=== Begin Enclosure ===

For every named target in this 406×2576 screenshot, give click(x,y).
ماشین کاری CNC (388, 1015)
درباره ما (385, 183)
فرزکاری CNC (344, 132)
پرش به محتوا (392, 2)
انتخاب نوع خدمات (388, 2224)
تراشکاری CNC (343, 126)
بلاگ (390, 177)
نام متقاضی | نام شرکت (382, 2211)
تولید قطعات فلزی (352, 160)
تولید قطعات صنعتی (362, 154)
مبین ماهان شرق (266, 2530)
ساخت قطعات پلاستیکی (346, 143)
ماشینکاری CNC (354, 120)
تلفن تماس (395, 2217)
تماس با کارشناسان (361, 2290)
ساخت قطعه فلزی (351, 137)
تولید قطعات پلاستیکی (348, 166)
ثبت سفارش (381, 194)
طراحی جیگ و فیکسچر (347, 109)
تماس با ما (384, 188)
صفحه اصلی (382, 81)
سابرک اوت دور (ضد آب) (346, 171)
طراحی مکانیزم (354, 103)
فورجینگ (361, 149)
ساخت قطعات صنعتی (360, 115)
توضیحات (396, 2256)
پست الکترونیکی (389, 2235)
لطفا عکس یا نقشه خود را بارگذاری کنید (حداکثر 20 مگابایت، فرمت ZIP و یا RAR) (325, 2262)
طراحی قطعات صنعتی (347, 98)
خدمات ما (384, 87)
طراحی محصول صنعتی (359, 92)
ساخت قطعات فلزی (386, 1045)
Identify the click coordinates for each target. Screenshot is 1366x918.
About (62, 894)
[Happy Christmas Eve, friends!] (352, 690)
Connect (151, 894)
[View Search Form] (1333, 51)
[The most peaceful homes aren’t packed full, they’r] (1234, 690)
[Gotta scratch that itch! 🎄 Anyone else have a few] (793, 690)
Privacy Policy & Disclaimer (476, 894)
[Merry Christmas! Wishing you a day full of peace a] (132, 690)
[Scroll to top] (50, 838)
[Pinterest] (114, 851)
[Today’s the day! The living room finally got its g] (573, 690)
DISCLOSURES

=== End Enclosure ===

* **YOUR GOAL**
Repeat each of the entries exactly as written.

* **RESULT FOR THIS EXERCISE**
For every named target in this 406×2576 screenshot, give click(x,y).
ماشین کاری CNC (388, 1015)
درباره ما (385, 183)
فرزکاری CNC (344, 132)
پرش به محتوا (392, 2)
انتخاب نوع خدمات (388, 2224)
تراشکاری CNC (343, 126)
بلاگ (390, 177)
نام متقاضی | نام شرکت (382, 2211)
تولید قطعات فلزی (352, 160)
تولید قطعات صنعتی (362, 154)
مبین ماهان شرق (266, 2530)
ساخت قطعات پلاستیکی (346, 143)
ماشینکاری CNC (354, 120)
تلفن تماس (395, 2217)
تماس با کارشناسان (361, 2290)
ساخت قطعه فلزی (351, 137)
تولید قطعات پلاستیکی (348, 166)
ثبت سفارش (381, 194)
طراحی جیگ و فیکسچر (347, 109)
تماس با ما (384, 188)
صفحه اصلی (382, 81)
سابرک اوت دور (ضد آب) (346, 171)
طراحی مکانیزم (354, 103)
فورجینگ (361, 149)
ساخت قطعات صنعتی (360, 115)
توضیحات (396, 2256)
پست الکترونیکی (389, 2235)
لطفا عکس یا نقشه خود را بارگذاری کنید (حداکثر 20 مگابایت، فرمت ZIP و یا RAR) (325, 2262)
طراحی قطعات صنعتی (347, 98)
خدمات ما (384, 87)
طراحی محصول صنعتی (359, 92)
ساخت قطعات فلزی (386, 1045)
Identify the click coordinates for each target. Screenshot is 1366x918.
About (62, 894)
[Happy Christmas Eve, friends!] (352, 690)
Connect (151, 894)
[View Search Form] (1333, 51)
[The most peaceful homes aren’t packed full, they’r] (1234, 690)
[Gotta scratch that itch! 🎄 Anyone else have a few] (793, 690)
Privacy Policy & Disclaimer (476, 894)
[Merry Christmas! Wishing you a day full of peace a] (132, 690)
[Scroll to top] (50, 838)
[Pinterest] (114, 851)
[Today’s the day! The living room finally got its g] (573, 690)
DISCLOSURES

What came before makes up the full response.